BEGIN

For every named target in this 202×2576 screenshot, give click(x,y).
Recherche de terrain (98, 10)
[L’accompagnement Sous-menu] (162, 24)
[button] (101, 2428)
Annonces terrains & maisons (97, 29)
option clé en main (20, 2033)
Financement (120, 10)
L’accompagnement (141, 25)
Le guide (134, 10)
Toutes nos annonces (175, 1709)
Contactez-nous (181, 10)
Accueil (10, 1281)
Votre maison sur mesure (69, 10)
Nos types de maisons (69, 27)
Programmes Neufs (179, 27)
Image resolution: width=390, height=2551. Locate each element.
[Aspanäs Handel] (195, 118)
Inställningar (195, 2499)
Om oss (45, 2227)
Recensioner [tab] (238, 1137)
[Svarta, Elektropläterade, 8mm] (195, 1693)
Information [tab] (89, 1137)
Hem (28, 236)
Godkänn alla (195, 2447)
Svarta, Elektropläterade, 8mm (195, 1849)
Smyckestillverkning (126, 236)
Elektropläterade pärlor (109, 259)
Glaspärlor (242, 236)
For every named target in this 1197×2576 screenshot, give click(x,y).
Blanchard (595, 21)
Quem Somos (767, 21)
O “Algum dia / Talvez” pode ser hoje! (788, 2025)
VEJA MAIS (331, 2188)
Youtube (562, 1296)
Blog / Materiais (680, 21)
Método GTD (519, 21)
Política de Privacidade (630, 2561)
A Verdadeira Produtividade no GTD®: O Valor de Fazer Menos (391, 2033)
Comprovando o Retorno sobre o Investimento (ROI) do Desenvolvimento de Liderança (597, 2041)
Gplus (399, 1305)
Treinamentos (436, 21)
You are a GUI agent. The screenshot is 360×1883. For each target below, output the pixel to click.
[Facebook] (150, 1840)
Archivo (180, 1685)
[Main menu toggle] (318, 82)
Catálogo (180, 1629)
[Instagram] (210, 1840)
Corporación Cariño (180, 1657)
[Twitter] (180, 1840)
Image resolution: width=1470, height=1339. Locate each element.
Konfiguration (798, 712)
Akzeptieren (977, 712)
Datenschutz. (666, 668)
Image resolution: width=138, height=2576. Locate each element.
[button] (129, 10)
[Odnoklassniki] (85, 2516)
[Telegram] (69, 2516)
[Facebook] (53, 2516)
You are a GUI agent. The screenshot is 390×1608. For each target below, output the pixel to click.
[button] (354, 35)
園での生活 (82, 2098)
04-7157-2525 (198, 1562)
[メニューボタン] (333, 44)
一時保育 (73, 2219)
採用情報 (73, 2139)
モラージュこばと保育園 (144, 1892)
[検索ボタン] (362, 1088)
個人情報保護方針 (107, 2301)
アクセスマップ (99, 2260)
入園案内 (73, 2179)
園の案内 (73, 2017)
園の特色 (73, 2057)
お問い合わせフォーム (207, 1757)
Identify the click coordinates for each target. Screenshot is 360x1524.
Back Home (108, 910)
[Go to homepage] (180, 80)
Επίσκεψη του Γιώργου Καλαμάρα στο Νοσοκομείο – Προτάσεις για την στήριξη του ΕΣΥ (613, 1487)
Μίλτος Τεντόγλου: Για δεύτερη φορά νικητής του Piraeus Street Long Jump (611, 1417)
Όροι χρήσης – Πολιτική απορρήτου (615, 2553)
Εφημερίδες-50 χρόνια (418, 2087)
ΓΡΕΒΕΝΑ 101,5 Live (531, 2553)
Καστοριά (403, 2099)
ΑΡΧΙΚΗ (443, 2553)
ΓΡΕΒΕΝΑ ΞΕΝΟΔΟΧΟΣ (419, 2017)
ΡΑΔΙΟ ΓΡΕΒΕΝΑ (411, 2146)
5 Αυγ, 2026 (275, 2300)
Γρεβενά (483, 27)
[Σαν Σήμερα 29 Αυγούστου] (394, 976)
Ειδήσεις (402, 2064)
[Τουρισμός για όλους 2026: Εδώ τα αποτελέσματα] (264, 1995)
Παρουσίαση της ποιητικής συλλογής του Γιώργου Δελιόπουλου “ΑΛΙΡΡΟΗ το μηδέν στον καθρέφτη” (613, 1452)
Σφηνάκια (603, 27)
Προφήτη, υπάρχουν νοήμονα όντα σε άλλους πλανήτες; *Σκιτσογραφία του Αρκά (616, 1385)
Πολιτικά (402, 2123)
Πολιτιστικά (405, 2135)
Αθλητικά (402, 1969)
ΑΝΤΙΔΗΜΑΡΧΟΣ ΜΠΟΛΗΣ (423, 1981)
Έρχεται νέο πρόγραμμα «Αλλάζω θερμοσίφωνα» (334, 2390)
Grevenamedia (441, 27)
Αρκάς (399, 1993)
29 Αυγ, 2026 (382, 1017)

END

» **What to do**:
Copy the records above exactly, from the first line through the line containing "Le guide (134, 10)", and include nothing else.

» **Reply**:
For every named target in this 202×2576 screenshot, give click(x,y).
Recherche de terrain (98, 10)
[L’accompagnement Sous-menu] (162, 24)
[button] (101, 2428)
Annonces terrains & maisons (97, 29)
option clé en main (20, 2033)
Financement (120, 10)
L’accompagnement (141, 25)
Le guide (134, 10)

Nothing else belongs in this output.